A mechanism for change: The four elements of effective CPD
Author Maria Buttuller
Date 12th Jan 2022
If improving teaching quality opens the door to raising student achievement, effective CPD can be the key. But, how can policymakers, school leaders and teacher educators distinguish more effective CPD from the less effective, and which options will really help fuel pupil academic achievement? Our latest blog investigates.
The importance of CPD
Schools and teaching professionals understand that high quality teaching is pivotal in improving children’s outcomes. Indeed, research tells us that high quality teaching can narrow the disadvantage gap. It won’t come as much of a surprise then that, on average, teachers spend 10.5 days per year on professional development (PD), attending courses, workshops, conferences, seminars, observation visits, or other in-service training (Sellen, 2016).
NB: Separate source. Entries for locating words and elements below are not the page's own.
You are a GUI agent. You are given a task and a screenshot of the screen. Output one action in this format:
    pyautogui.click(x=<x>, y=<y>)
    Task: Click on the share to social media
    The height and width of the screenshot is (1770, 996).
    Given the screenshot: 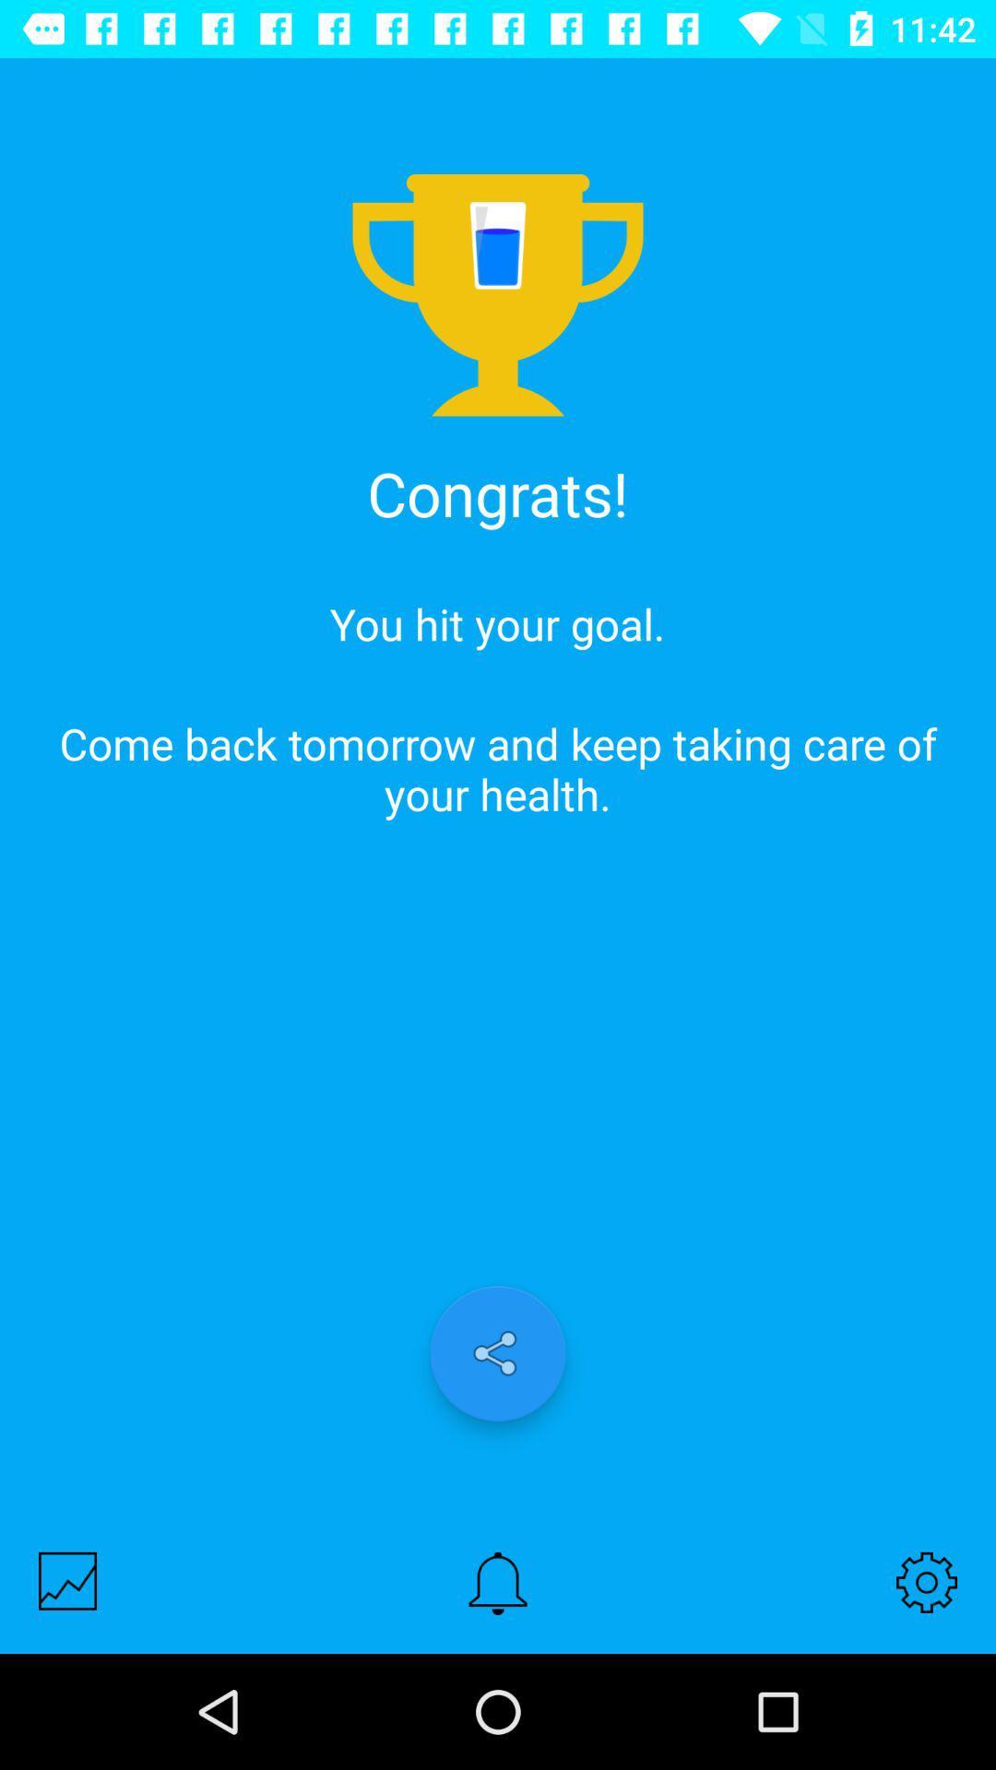 What is the action you would take?
    pyautogui.click(x=498, y=1353)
This represents a significant investment of time and money, and it’s crucial, therefore, that the PD is well‑designed, selected, and implemented to justify this investment.
However, the choice of CPD and methodologies can be overwhelming, so how do leaders ensure its effectiveness? It might help to first consider the features of ineffective CPD.
Features of ineffective methods
Research from The Teachers Development Trust reports “that barely 1% of CPD training is improving classroom practice effectively in English schools.”
As David Weston, the CEO of the Trust says: ‘“A large swathe of training has no effect whatsoever on pupil outcomes. In fact, in some cases, teachers come away from irrelevant away-days having made poorly-understood and superficial changes to their teaching that not only make the lessons worse but also leaving them with the impression that they are now better teachers who require less training in future”… ‘“The training most schools choose is often poorly chosen and ineffective, and the evidence about how to fix this is not widely known or understood.”
Here, David Weston sets out some features of ineffective CPD:
- forcing teachers to follow lists of ‘best practice’ methods and checking compliance through repeated observations and scrutiny of lesson plans;
- mandating fixed structures for lessons;
- bolting on ‘tips and tricks’ to existing teaching;
- buying in and parroting pre-prepared schemes of work and lesson plans.
So the question remains, what does effective CPD look like?
The four elements of effective CPD
A recent review on teacher professional development from the Education Endowment Foundation (EEF) published in October 2021 states that ‘“effective teacher PD has to incorporate a set of mechanisms that are able to achieve four purposes (Goodrich, 2021)”.
1) To instil new evidence-based insights, such as: working memory is composed of separate visual-spatial and phonological systems, each of which has limited capacity (Baddleley & Hitch, 1974).
2) To motivate goal-directed behaviour around new ways of teaching that make use of this insight. For example, a teacher resolves to limit the cognitive load their teaching places on either the visual-spatial or the phonological system within working memory.
3) To develop different techniques that teachers use to put these insights to work, such as do not read aloud text that is also being presented visually, to avoid overloading the phonological loop.
4) To help embed this new practice – for example, by repeatedly practising remaining silent for a short period, while students read a clearly highlighted quote from a slide.
The EEF also stress in their review that teacher CPD is at its most effective and balanced when it incorporates elements of all the above four purposes (insights, goals, techniques and embedding practice) and that PD with only one or two of these purposes is, therefore, a less effective and imbalanced design.
For schools then, it seems CPD needs to address all four purposes (insights, goals, techniques and embedding practice) to enable the most effective impact on pupil learning. By maintaining a sustained, long-term, strategic view, schools can ensure that ineffective and imbalanced elements are replaced with well-rounded and balanced CPD.